Actualmente hay en Niágara muchos productores de uva que no hacen vino, pero viven muy bien vendiendo su producción a las bodegas existentes: 99 según los registros oficiales que producen 1560 etiquetas. 

Los vinos
Por la latitud y altitud de la zona, la luz solar está presente menos tiempo y las uvas maduran lentamente, lo que favorece a los componentes aromáticos (esteres y aldehídos) resultando vinos livianos, muy aromáticos y de alta acidez, lo que les confiere un buen potencial de guarda. Las condiciones climáticas favorecen un proceso lento de maduración de la fruta que le viene bien a cepas como el Pinot Noir, el Chardonnay, Riesling y Gewurztraminer.
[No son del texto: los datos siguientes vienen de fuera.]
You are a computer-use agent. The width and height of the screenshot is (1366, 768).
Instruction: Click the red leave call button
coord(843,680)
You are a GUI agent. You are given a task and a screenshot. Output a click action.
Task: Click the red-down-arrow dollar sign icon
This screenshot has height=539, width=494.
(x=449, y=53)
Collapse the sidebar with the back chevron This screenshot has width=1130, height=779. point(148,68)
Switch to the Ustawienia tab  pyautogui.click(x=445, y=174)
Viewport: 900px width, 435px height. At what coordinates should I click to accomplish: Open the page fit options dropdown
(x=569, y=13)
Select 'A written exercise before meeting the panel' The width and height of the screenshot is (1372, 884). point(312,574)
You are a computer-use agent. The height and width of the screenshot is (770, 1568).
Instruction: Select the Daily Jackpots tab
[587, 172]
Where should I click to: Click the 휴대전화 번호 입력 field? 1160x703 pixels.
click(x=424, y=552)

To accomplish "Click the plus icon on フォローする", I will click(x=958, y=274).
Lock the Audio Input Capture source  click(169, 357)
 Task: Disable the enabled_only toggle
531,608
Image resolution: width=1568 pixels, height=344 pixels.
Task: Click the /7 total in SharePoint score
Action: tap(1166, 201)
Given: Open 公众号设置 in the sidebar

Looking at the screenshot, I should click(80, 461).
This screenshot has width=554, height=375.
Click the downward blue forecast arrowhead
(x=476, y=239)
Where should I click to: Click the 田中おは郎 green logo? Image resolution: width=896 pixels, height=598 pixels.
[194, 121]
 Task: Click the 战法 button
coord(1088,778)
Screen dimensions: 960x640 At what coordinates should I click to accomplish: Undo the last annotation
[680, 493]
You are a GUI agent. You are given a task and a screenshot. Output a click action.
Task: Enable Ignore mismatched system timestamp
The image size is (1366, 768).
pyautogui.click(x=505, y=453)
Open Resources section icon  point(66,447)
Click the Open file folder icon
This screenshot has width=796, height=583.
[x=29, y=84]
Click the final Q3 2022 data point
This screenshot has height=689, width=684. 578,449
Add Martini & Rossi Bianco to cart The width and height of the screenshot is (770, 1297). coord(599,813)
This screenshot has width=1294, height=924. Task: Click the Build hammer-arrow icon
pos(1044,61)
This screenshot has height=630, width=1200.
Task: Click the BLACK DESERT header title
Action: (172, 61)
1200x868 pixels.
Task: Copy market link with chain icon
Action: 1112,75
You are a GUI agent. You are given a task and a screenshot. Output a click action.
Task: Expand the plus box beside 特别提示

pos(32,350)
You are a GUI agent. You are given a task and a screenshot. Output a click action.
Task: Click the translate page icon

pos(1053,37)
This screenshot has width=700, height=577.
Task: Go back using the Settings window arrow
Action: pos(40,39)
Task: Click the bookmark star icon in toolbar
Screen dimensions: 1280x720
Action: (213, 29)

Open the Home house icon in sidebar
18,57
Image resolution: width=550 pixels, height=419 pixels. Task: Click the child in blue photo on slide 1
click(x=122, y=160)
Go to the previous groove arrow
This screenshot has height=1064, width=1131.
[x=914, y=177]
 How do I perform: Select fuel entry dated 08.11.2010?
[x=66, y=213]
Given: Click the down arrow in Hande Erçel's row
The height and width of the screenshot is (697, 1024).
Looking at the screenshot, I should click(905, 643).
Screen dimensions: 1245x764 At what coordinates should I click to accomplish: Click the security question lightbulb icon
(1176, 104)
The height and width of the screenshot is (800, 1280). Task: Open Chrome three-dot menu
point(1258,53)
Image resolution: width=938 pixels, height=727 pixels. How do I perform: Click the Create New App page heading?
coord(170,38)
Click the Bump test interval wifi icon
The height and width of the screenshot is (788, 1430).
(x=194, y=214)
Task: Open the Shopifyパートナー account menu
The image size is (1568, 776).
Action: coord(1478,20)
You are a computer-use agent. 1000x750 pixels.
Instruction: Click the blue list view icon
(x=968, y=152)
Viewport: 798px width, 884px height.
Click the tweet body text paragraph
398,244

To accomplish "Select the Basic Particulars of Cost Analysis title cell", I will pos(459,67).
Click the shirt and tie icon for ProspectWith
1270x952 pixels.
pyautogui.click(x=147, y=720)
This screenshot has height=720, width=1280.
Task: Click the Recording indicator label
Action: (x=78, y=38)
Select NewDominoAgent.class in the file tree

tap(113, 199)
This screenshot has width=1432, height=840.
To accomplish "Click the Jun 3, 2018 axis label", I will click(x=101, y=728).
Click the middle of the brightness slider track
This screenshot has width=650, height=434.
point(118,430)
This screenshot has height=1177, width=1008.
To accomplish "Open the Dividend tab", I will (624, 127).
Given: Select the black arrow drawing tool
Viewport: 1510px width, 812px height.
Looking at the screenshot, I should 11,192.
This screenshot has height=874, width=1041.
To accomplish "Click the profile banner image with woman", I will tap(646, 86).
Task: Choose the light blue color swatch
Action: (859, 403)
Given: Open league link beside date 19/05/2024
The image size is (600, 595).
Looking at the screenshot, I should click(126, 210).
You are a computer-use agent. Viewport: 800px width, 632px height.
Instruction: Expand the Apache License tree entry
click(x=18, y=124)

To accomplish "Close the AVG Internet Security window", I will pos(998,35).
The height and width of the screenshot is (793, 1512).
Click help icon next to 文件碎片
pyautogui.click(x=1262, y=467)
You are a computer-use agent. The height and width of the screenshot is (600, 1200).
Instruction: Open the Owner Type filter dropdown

Pero tambien se elaboran Merlot, Cabernet Franc y Petit Verdot con buenos resultados.


Vintners Quality Alliance
La VQA (Alianza de Viticultores de Calidad) es el sistema de denominación de origen de Canadá, y comenzó en Ontario (donde se produce el 85% del vino canadiense) en 1988, adhiriéndose luego la provincia de British Columbia (la segunda en producción luego de Ontario) en 1990. 

Actualmente Canadá presenta siete DVA (Designated Viticultural Areas): Niagara Peninsula, Pelee Island y Lake Erie North Shore en Ontario, Okanagan Valley, Somilkameen Valley, Fraser Valley y Vancouver Island en British Columbia. 
Marketing de las bodegas de Niagara on the Lake 
Pero cuando se habla de vinos de Canadá, indudablemente vienen a la mente sus famosos Icewines (Eiswein en Alemania o Vin de glace en Francia), de ellos hablamos ya en la nota publicada cuando Michelle Mc Carthy, ex presidente de la Asociación Canadiense de Sommelier visitó Buenos Aires y dio una clase magistral que fue la que me impulsó a realizar este viaje. Volveremos a hablar de los Icewines en nuestra próxima nota, valen la pena.